Individual Normality: Each data point (\(x_t\)) typically falls within valid global ranges.
Pattern Violation: The anomaly manifests as an unexpected structural change—such as a prolonged plateau, a frequency shift, or a break in rhythm.
Hard to Detect: Standard point-based methods (Z-Score, Box Plot) will fail completely because no single value is extreme.
ECG Monitoring: A heart voltage of 0mV is normal (between beats). But 0mV for 5 continuous seconds (flatline) is a collective outlier indicating cardiac arrest.
Stock Market: A stock price ticking up by $0.01 is normal. But ticking up by exactly $0.01 every second for 5 minutes is a collective outlier indicating an algorithmic trading loop.
Network Security: A single failed login is common. A sequence of 100 failed logins in 60 seconds from different IPs is a distributed brute-force attack.
5.2.3.1. Example: Network Traffic Monitoring#
Consider a 24-hour log of network events recorded in 5-minute intervals. Normal traffic follows a “diurnal” pattern: rising in the morning, peaking in the afternoon, and dropping overnight, with natural random variance.
Fig. 5.7 below visualizes two distinct collective outliers injected into this stream.
Fig. 5.7 Visualizing Collective Outliers. The blue line tracks network activity over 24 hours. The shaded regions highlight two groups of anomalies:#
Orange Region (10:15 AM): A sudden, dense burst of activity. While the peak values (~90 events) are not impossible, the density and rapid oscillation of this 45-minute sequence is unnatural compared to the smoother organic traffic around it.
Red Region (8:00 PM): A sustained plateau. The values (~50 events) are perfectly average. However, the lack of variance for 60 minutes is highly suspicious—real traffic fluctuates. This “flatline” behavior suggests a system hang or an automated script running at a fixed rate.
5.2.4. Choosing the Right Perspective#
Correctly classifying an outlier’s type is the single most important step in the detection pipeline. A mismatched method will not just fail—it will mislead you.

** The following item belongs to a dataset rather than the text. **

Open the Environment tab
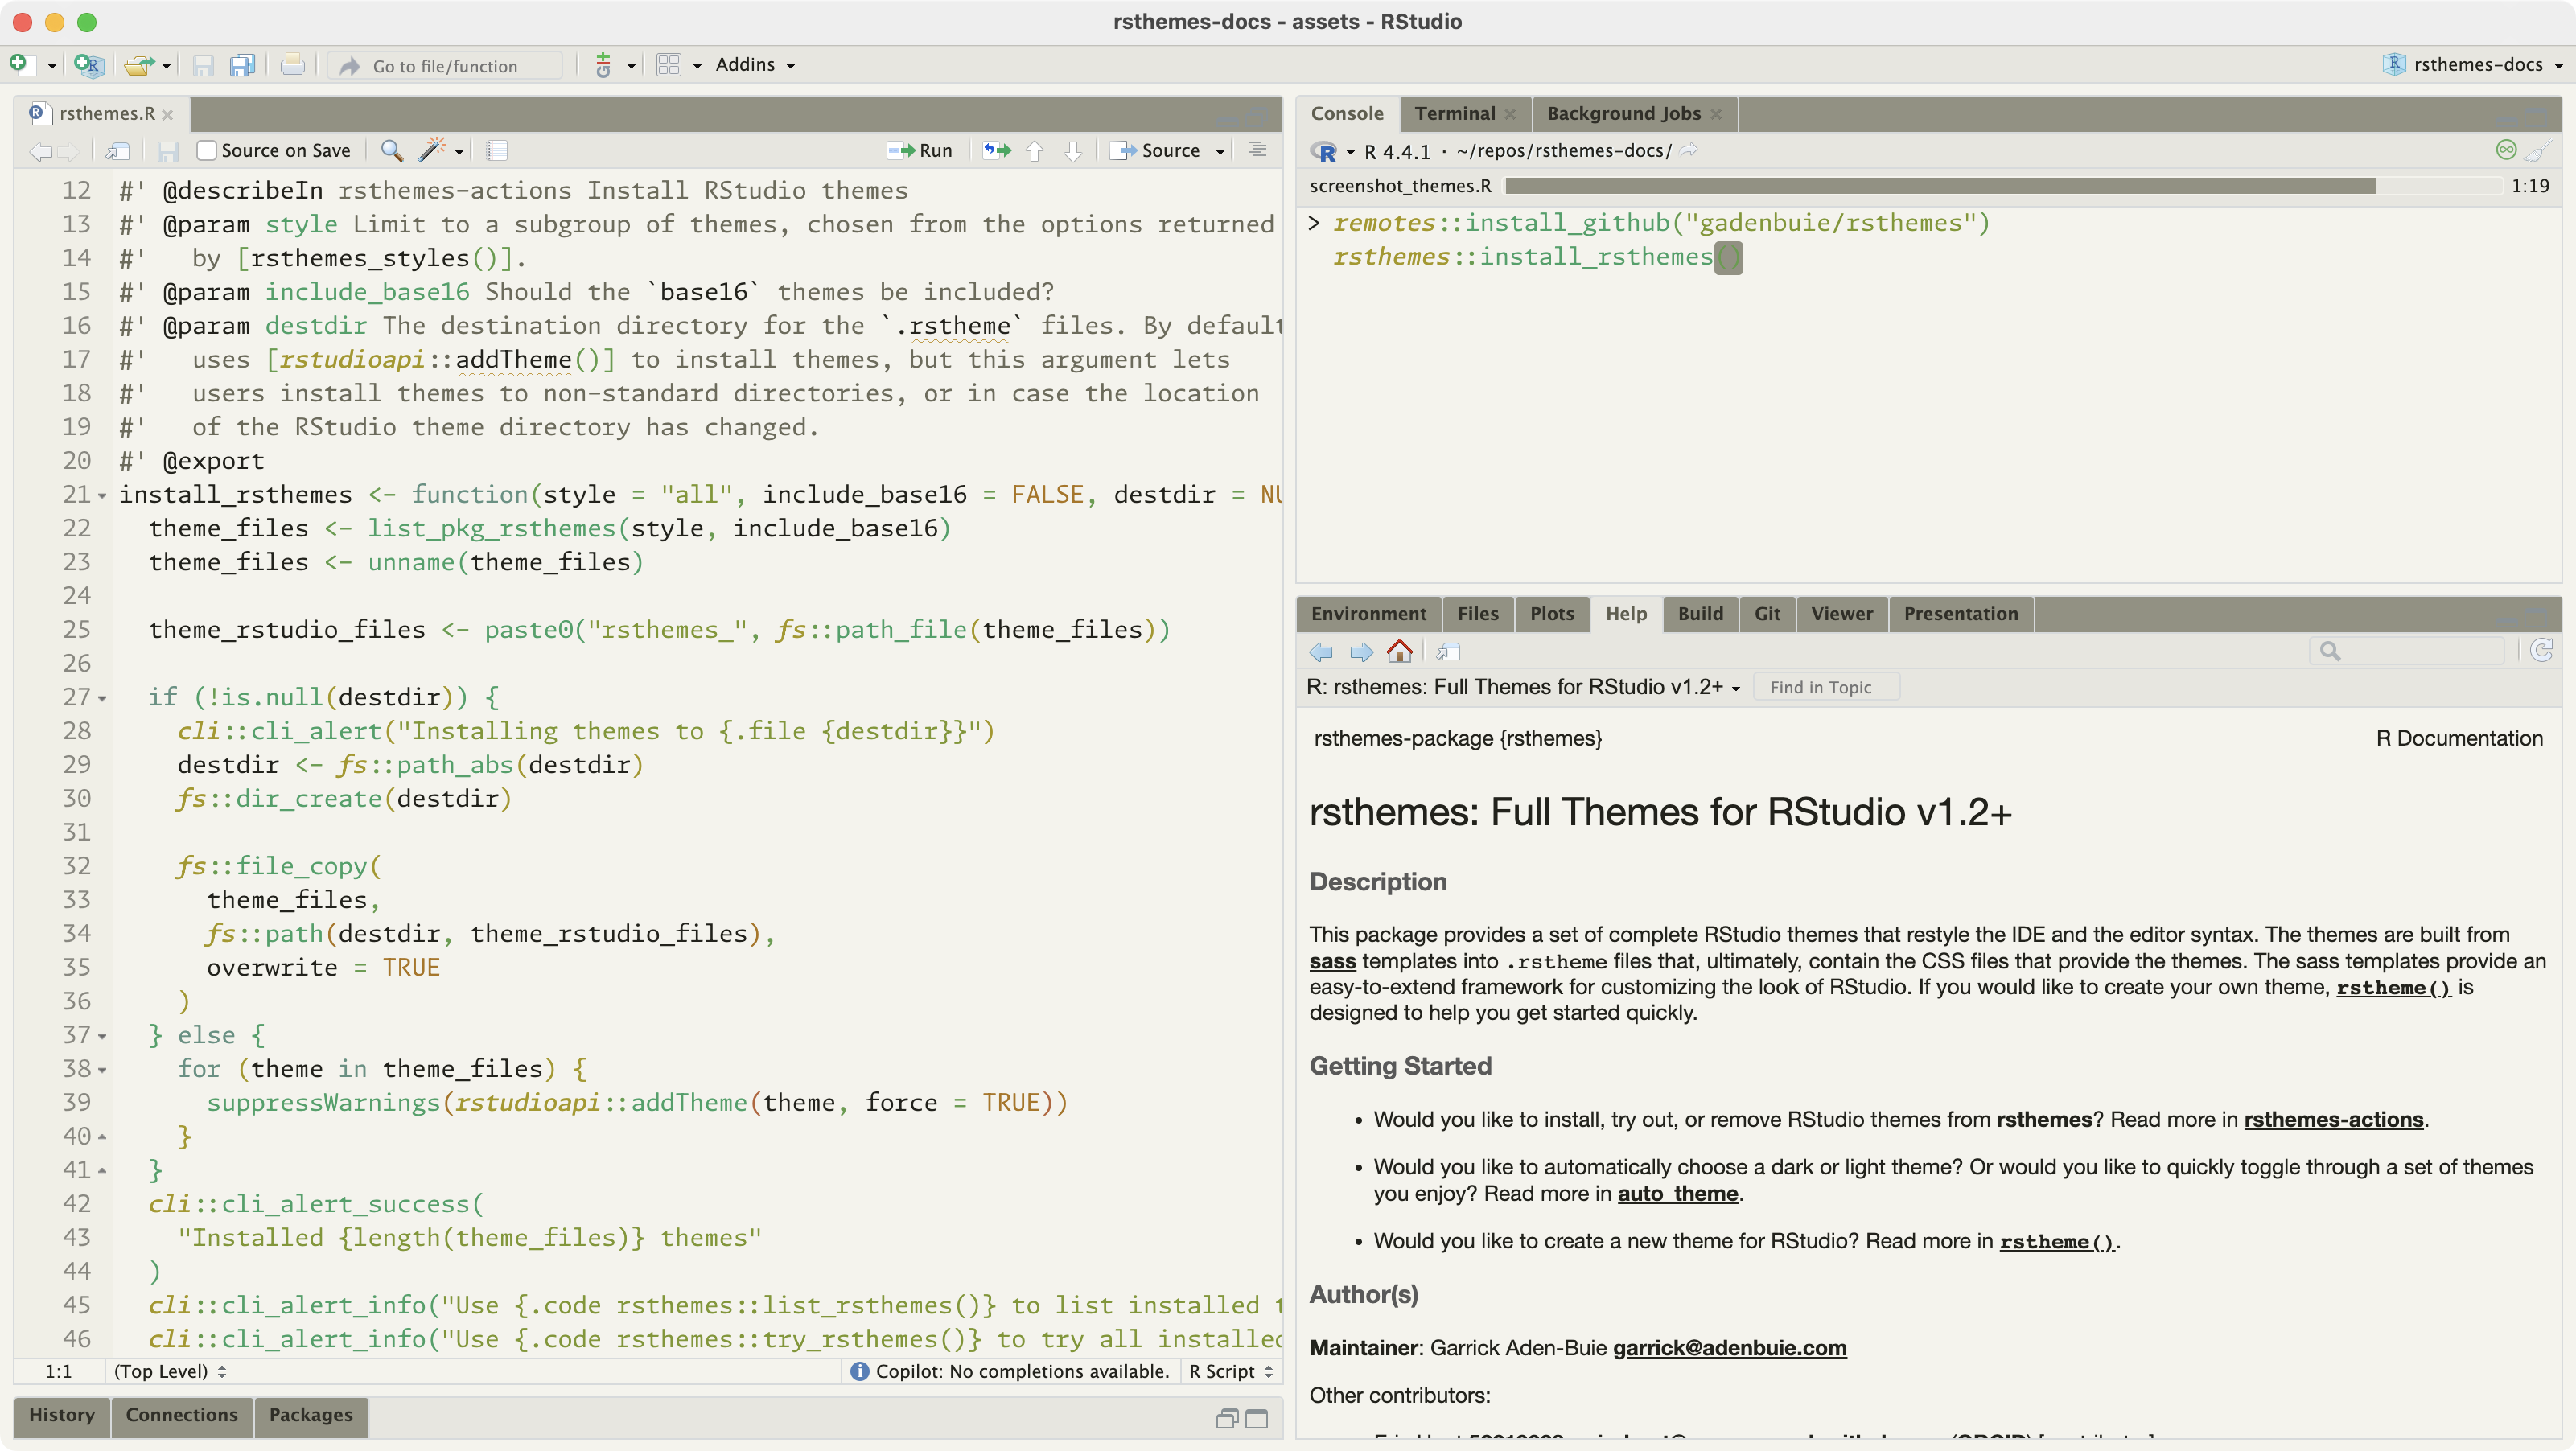2576x1451 pixels. pyautogui.click(x=1368, y=613)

Table 5.1 table maps each of the three outlier scopes (Point, Contextual, Collective) to the fundamental assumption they violate and the specific family of algorithms best suited to detect them. Matching the method to the anomaly type is critical; for example, using a global IQR method (designed for Point outliers) will completely miss a Collective outlier like a system freeze, because the individual values remain within the interquartile range [Chandola et al., 2009].
Outlier Scope |
Underlying Assumption Violated |
Best Detection Strategies |
|---|---|---|
Point (Global) |
“This value is too extreme to exist in this dataset.” |
Univariate Statistics: Modified Z-Score, IQR Method, Box Plots, Isolation Forest (for high-dim data). |
Contextual |
“This value is plausible globally, but impossible right now.” |
Conditional Modeling: Seasonal Decomposition (STL), Rolling Statistics, Regression Residuals, Segmented Analysis (e.g., separate thresholds for Day/Night). |
Collective |
“These values are normal individually, but their sequence is unnatural.” |
Sequence Analysis: Change-Point Detection (PELT), Sliding Window Variance, Markov Models, LSTM Autoencoders. |
5.2.4.1. Practical Implications for Your Workflow#
Start Simple: Always check for Point Outliers first. They are the “low-hanging fruit” and often represent data quality issues (errors) that should be cleaned before more complex modeling.
Define Context: If your data has time, space, or category attributes, you likely have Contextual Outliers. Don’t just calculate a global mean; calculate a mean per hour or per region to find the true anomalies.
Watch the Pattern: If individual values look fine but the system behavior feels “off” (e.g., a frozen sensor), you are dealing with Collective Outliers. Stop looking at points and start looking at windows or sequences.
In the next sections, we will move from concepts to code, implementing specific algorithms for each of these categories—starting with the Modified Z-Score and IQR methods for robust point outlier detection.